Degree Centrality: Degree centrality measures influence based on the number of incoming and outgoing connections of a node. For a directed network, this can be further broken down into in-degree centrality for incoming connections, and out-degree centrality for outgoing connections.
Between-ness Centrality: Between-ness centrality measures the influence of a node over the information flow of a network. It assumes that the information flows through the shortest path and captures the number of times a particular node appears in that path.

These different centrality measures can be used to derive insights about a network. While degree centrality defines strength as the number of neighbors, between-ness centrality defines strength as control over information passing between other neighbors through the node. Nodes that are high in both degrees are the influential nodes in the network.

2. Graph traversal

Graph traversals are used to understand the flow within the network. They are used to search for nodes within a network by passing through each of the nodes of the graph. Traversals can be made to identify the shortest path or to search for connected vertices in a graph. The latter is of particular importance for making actuarial process improvements. Understanding the path of data throughout the process can help evaluate the process holistically and identify improvement opportunities.

3. Cliques and Cycles

A clique is a set of vertices in an undirected graph where every two distinct vertices are connected to each other. Cliques are used to find communities in a network and have varied applications in social network analysis, bioinformatics and other areas. For process improvement, cliques find an application in identifying local communities of processes and data. For directed graphs, finding cycles are of great importance in process improvement, as insights mined from investigating cyclical dependencies can be quite useful.

Step Approach for an Actuarial Transformation Using Graph Theory

1. Understanding the Scope of Transformation

Understanding the scope of transformation is of key importance. The number of output touchpoints and files used by the organization is often significantly less than the number of files produced. Moreover, due to evolving regulations, actuarial processes can undergo changes. Some of the key questions to answer at this stage include:

Which processes are in the scope of the transformation?
Will these processes undergo changes in the near future due to regulations (US GAAP LDTI/IFRS 17)?
Are all the tasks and files for the chosen process actually required, or is there a scope for rationalization?

2. Understanding Data Flow

Once the scope of the transformation is defined, data dependencies need to be traced. Excel links, database queries and existing data models need to be analyzed. In some cases, manually copying and pasting the data creates breaks in the data flow. In such cases, the analyst needs to fill in the gaps and create the end-to-end flow of the data. Some key aspects to consider at this stage are:

What are the data dependencies in the process?
Are there breaks in the data flow due to manual adjustment?
What are the inputs, outputs and intermediate files?

3. Implementing the Network of Files

After mapping the data flow, the graph network can be constructed. The network can then be analyzed to identify potential opportunities, identify key files, make data flows linear and create the goal state for the process.
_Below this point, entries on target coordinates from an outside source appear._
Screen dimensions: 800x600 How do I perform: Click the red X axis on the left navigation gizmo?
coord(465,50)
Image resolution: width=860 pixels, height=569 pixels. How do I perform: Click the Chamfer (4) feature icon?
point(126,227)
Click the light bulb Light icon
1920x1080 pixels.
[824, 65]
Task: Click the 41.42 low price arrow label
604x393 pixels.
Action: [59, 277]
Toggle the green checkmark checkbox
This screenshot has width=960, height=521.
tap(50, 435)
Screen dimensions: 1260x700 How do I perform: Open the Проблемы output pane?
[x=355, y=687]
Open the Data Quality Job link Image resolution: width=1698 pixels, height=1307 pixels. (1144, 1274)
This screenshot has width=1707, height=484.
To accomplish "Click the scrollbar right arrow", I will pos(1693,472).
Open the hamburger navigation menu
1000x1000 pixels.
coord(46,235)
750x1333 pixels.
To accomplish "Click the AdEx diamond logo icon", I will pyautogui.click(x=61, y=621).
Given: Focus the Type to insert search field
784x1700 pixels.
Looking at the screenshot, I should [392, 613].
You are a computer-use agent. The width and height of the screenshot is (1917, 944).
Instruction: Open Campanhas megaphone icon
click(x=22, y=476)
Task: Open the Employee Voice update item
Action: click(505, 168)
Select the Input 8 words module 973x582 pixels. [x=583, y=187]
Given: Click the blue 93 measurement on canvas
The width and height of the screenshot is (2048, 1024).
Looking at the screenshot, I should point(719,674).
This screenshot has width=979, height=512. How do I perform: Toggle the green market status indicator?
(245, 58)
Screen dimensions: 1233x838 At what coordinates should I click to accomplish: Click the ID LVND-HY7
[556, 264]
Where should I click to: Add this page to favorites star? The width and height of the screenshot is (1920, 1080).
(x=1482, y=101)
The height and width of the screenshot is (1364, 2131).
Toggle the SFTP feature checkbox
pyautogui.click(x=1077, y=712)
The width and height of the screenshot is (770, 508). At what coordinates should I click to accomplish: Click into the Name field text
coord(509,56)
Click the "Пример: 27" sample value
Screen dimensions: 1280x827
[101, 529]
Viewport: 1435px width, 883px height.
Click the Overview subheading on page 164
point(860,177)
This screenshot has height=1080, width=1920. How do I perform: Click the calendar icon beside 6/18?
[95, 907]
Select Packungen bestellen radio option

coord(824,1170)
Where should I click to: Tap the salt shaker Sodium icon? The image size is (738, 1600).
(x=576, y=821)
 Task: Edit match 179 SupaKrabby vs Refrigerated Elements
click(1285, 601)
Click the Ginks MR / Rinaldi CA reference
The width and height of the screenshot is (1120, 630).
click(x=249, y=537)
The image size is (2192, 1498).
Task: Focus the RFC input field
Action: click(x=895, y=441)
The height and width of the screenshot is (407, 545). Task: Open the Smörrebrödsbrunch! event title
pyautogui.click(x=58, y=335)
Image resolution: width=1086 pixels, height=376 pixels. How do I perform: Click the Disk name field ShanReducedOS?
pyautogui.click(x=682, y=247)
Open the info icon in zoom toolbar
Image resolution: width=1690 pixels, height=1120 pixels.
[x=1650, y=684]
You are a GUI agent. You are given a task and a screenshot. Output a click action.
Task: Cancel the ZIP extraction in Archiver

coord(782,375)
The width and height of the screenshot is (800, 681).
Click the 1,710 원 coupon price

The key analysis to perform at this stage are:

Identifying important nodes in the network through degree measures
Capturing redundant intermedia files in the system
Capturing cyclical-references and patterns in the process

Based on the analysis of the network, bottlenecks and inconsistencies can be easily identified. This information can lead to process reengineering and end-to-end data-based process transformation. The results can be validated with business users, and changes can be made. The figures below show some of the patterns that can be captured using network graphs. The input, intermediate and output nodes are color-coded as blue, grey and red respectively.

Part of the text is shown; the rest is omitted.